McGurn wants accountability, but not in the sense of ensuring we never torture again - more in the sense of, if a terrorist attack happens, it's the Democrats fault, because they didn't let us waterboard.
Among the various right-wing views (the "real assertion" that torture works - oh, and also an ideal world in which "good men and women could present the case for enhanced interrogation without having their words twisted and finding themselves held up in public as latter-day Torquemadas") McGurn also demonstrates no understanding of how torture was actually carried out. I guess he is loath to read the investigative work of those on the other wing. Too bad for him. McGurn writes:
"For the past few years, no word has been more casually thrown about than
'torture.' At the same time, no word has been less precisely defined. That suits
Congress just fine, because it allows members to take a pass on defining the law
while reserving the right to second-guess the poor souls on the front lines who
actually have to make decisions about what the law means.

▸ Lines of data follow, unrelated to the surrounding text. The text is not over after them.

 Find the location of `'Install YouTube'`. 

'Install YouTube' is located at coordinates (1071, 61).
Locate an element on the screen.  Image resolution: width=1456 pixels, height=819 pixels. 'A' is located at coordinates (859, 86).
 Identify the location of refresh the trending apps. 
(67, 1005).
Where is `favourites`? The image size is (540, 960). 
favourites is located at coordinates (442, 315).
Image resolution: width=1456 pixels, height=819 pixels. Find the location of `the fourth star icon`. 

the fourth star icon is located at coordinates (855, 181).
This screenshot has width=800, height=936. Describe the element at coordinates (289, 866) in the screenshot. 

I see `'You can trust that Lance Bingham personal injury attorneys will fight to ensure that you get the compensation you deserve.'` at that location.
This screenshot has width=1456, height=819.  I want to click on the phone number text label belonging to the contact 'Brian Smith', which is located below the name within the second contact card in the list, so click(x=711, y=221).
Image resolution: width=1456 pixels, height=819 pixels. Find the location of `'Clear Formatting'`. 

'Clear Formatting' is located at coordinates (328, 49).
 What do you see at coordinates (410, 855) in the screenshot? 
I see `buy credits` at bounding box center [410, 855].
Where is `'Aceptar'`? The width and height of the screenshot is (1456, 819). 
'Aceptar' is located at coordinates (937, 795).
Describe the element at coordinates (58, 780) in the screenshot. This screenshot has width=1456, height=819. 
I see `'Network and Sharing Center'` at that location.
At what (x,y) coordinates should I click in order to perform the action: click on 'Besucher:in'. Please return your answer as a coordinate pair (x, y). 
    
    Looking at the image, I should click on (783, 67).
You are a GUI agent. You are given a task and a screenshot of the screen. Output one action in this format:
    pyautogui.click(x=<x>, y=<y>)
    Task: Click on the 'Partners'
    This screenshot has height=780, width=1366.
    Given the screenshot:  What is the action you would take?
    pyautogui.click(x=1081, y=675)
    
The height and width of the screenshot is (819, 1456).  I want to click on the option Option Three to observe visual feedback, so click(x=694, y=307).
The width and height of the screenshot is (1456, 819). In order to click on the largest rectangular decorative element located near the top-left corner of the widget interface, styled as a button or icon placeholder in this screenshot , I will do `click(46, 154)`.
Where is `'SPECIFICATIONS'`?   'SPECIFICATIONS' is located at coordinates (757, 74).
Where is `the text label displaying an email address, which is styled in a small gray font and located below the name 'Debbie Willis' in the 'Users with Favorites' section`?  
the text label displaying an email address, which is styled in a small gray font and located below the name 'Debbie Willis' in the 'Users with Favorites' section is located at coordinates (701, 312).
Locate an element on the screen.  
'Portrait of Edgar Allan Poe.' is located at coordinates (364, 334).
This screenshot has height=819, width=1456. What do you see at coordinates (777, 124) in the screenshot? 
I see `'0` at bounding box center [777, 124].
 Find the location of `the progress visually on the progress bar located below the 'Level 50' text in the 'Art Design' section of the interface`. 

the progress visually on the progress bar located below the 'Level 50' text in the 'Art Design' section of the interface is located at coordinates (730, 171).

Unless by "poor souls on the front lines" he means "Alberto Gonzales," his statement is wildly incorrect. We know that torture was carefully tested, carefully planned, and almost every move was triple-checked. It was the top of the chain of command that made decisions:
"Kirakou made the interrogations sound almost like a game of 'Mother, May I?'
He said, 'It was not up to the individual interrogator to decide 'I'm going to
slap him' or 'I'm going to shake him.' Each one of these, though they're minor,
had to have the approval of the Deputy Director for Operations, who during most
of this period was James Pavitt. 'Before you could lay a hand on him, you had
to send a cable saying, 'He's uncooperative. Request permission to do
X.'...There was, however, no known instance of the supervisors denying a request
to use more force." ["The Dark Side," Jane Mayer, p.167]. post here
The law was graphically detailed, as were the demonstrations of "enhanced interrogations" (h/t digby) -
"Highly placed sources said a handful of top advisers signed off on how the
CIA would interrogate top al Qaeda suspects -- whether they would be slapped,
pushed, deprived of sleep or subjected to simulated drowning, called waterboarding.
The high-level discussions about these 'enhanced interrogation techniques' were so detailed, these sources said, some of the interrogation sessions were almost choreographed -- down to the number of times CIA agents could use a specific tactic.
The advisers were members of the National Security Council's Principals Committee, a select group of senior officials who met frequently to advise President Bush on issues of national security policy."
Hayden himself makes the decision-making process clear: “If you create a box, we will play inside the box without exception."
The only thing our agents on the ground need to fear is that the policy-makers and commanders above them abandon them in a time of need, scapegoat them, and make them carry out policies that could cause legal trouble down the line. Poor souls on the front lines indeed.